Opdracht ▸
Schrijf de leestekst over de Zeeuwse walvisvaart verder, aansluitend op de laatste zin.

Leestekst ▸
((
Walvisvaart
Menig Zeeuwse reder stuurde in de zeventiende eeuw schepen voor de walvisvangst naar de Noordelijke IJszee. Op een eilandje nabij Spitsbergen begonnen Zeeuwse walvisvaarders zelfs een eigen traankokerij. Hun nederzetting heette de Zeeuwse Uitkijk. Tot ver in de negentiende eeuw bleef de walvisvaart, ook vanuit Zeeland, een niet onbelangrijke sector. Na de Tweede Wereldoorlog beleefde de walvisvangst nog een kortstondige opleving. Nu herinneren alleen de walvis in het wapen van Walcheren, walvisbeenderen in Veere en enkele huisnamen in de steden nog aan de roemruchte walvisvaart.
))
Verzameld materiaal ▸
((
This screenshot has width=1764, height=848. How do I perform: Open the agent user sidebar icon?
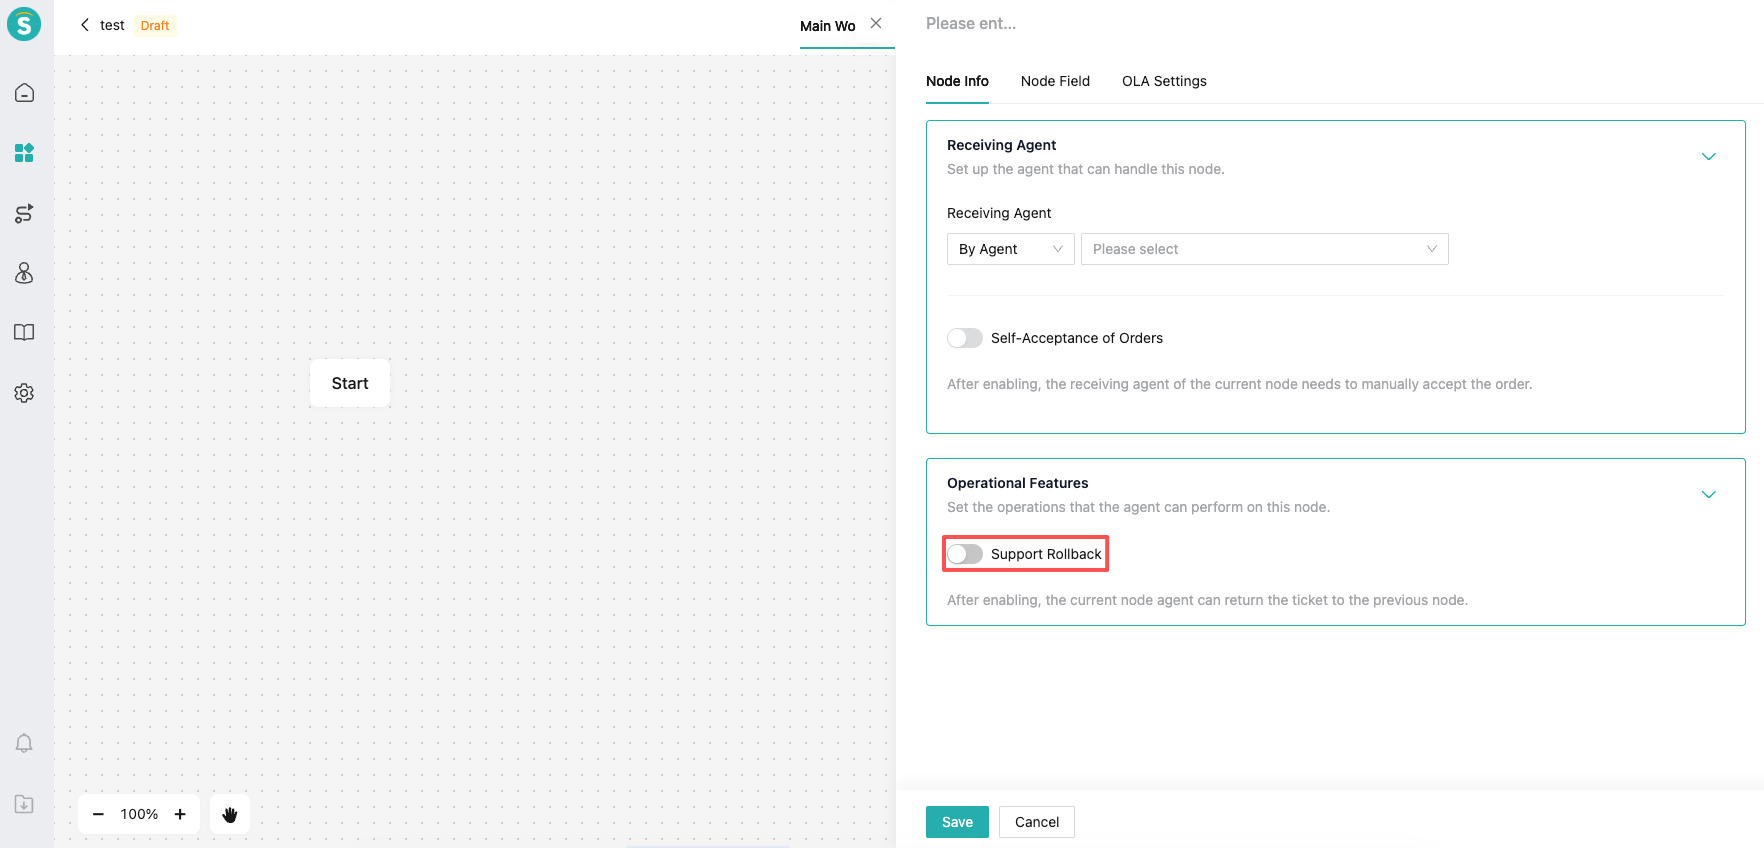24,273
))
((
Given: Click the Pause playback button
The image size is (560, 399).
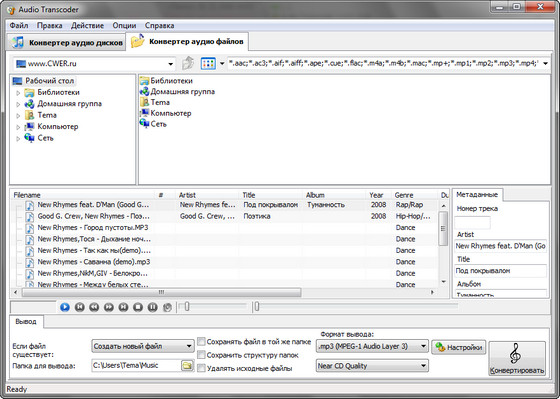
))
Het antwoord ▸
Noordsche Compagnie
In 1617 sloten Zeeuwse reders zich aan bij de Noordsche Compagnie. Dit was een in 1614 opgericht handelsgenootschap waarin aanvankelijk alleen vijf Hollandse steden (Amsterdam, Hoorn, Enkhuizen, Rotterdam en Delft) vertegenwoordigd waren met een ‘kamer’. De toetreding door de Vlissingse reder Jan Lampsins in 1617 leidde tot uitbreiding met drie Zeeuwse steden (Vlissingen, Middelburg en Veere). Twintig jaar later voegden zich hier nog eens twee Friese steden (Harlingen en Stavoren) bij. De Noordsche Compagnie, ook wel aangeduid met de naam ‘Groenlandse Compagnie’, bezat een echt handelsmonopolie in het noordelijkste deel van de Noord-Atlantische Oceaan, de Noordelijke IJszee. Alleen ‘leden’ mochten zich hierheen begeven voor walvisvangst en de winning van walvistraan.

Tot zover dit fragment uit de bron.